Les aspects les plus négatifs du vMème ROUGE s'expriment ici. Les chercheurs insistent sur le rôle déterminant de ceux qui exercent l'autorité : « L'Armée rouge n'avait pas grand-chose à envier à la Wehrmacht. […] Les forces anglo-saxonnes, en revanche, se sont montrées bien plus civilisées, du moins après la première phase des combats en Normandie, où elles n'ont pas fait de prisonniers. La violence exercée par une armée au quotidien ne dépend pas des individus qui la composent. Croire à la capacité individuelle de se contrôler serait méconnaître la dynamique psychologique des combats. Bien plus décisive est la discipline insufflée d'en haut. Des crimes de guerre sont commis dans presque tous les conflits de longue durée. C'est l'attitude des chefs à leur égard qui fait la différence : les considèrent-ils et les punissent-ils comme tels, ou pas ? »
Les archives britanniques et américaines donnent aussi une information importante sur la manière dont des hommes ordinaires se muent en tueurs amoraux : « La science s'est toujours demandé à quelle vitesse des hommes en tous points normaux se transforment en machines à tuer. La réponse qui s'impose à la lecture de ces récits tient en deux mots : très rapidement. Pour beaucoup, la phase d'accoutumance dure à peine quelques jours, après quoi ils s'acquittent de leur tâche sans difficulté. » Ainsi se confirme un des points de la théorie de la Spirale Dynamique. Si les conditions de vie le nécessitent, il faut deux ou trois jours pour réactiver un niveau d'existence précédant celui dans lequel nous fonctionnons habituellement. Pour le meilleur ou pour le pire.
Source 1 : Jan Fleischhauer, "Dans la tête des soldats de la Wehrmacht", Books, N° 27, Novembre 2011, p. 62-68.
Source 2 : le titre de ce billet est la dernière phrase de la pièce La Résistible Ascension d'Arturo Ui de Bertolt Brecht.
Dimanche 1 janvier 2012
Panser les plaies
Quelle année ! Les secousses écologiques, économiques et sociales se sont succédé quasiment sans interruption sur tous les continents. La constatation que le monde a besoin de changements majeurs et non d'ajustements — en termes techniques, d'un changement vertical et non d'un changement horizontal — est de plus en plus largement partagée. Le développement du niveau d'existence VERT que j'appelais de mes vœux début 2011 est certes toujours indispensable, mais la seule activation d'un nouveau système de valeurs ne serait pas à la hauteur de l'enjeu.
Le vMème JAUNE ne se contente pas de proposer des solutions nouvelles, comme la sociocratie ; il cherche aussi à réparer les niveaux précédents.

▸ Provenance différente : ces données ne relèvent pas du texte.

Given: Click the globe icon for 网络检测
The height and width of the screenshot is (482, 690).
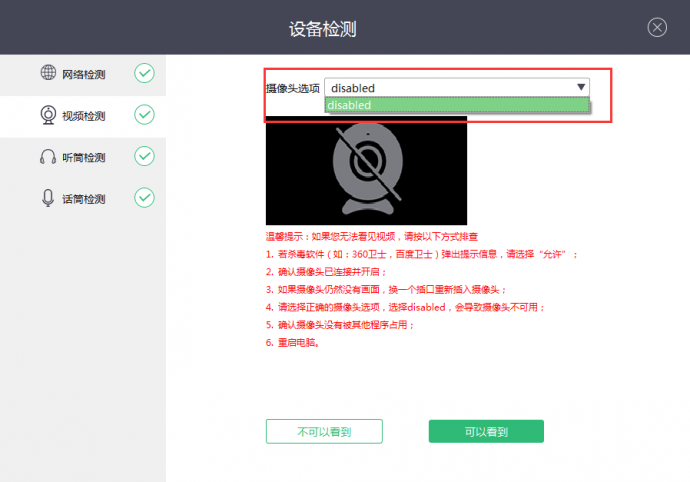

La montée de la pauvreté est telle que BEIGE est redevenu une source de préoccupation excessive, même dans nos contrées se disant économiquement développées : par exemple, selon le Bureau de recensement américain, 15 % de la population du pays vit dans la pauvreté ; 50 millions d'Américains ont eu faim au moins une fois au cours de cette année ; pire encore, se crée du dénuement durable, c'est-à-dire de nombreuses régions où le taux de pauvreté s'est accru régulièrement sur plus de trois décennies.
L'individualisme et le narcissisme ambiants ont aussi créé un besoin criant de guérison de VIOLET et notamment d'une restauration de la réciprocité sociale : en France, par exemple, qu'en est-il de ce fondement de la vie en commun quand les riches entreprises du CAC40 ont un niveau d'imposition 21 % moins élevé que les PME.
Pour ces deux premiers niveaux de la Spirale Dynamique, nous nous sommes fait l'écho, fin septembre, de quelques solutions possibles dans les billets intitulés “Pour une société juste”.
ROUGE ne va pas mieux. Nombre de gens s'estiment traités sans respect et avec mépris par les représentants d'un système social dans lequel ils ne se reconnaissent plus. Alors nous pourrions faire de 2012 l'année de la dignité restaurée. Donna Hicks, qui travaille à l'université de Harvard et a été la facilitatrice de nombreux conflits internationaux, a dressé une liste des dix éléments essentiels de la dignité :
- Acceptation de l'identité : approcher les gens sans les considérer comme inférieur ou supérieur à soi ; les laisser libres d'exprimer leur identité sans crainte d'être jugé ; ne pas avoir de présupposés dus à leur race, leur ethnie, leur genre, leur âge, leur classe sociale, leur religion, leur handicap, etc.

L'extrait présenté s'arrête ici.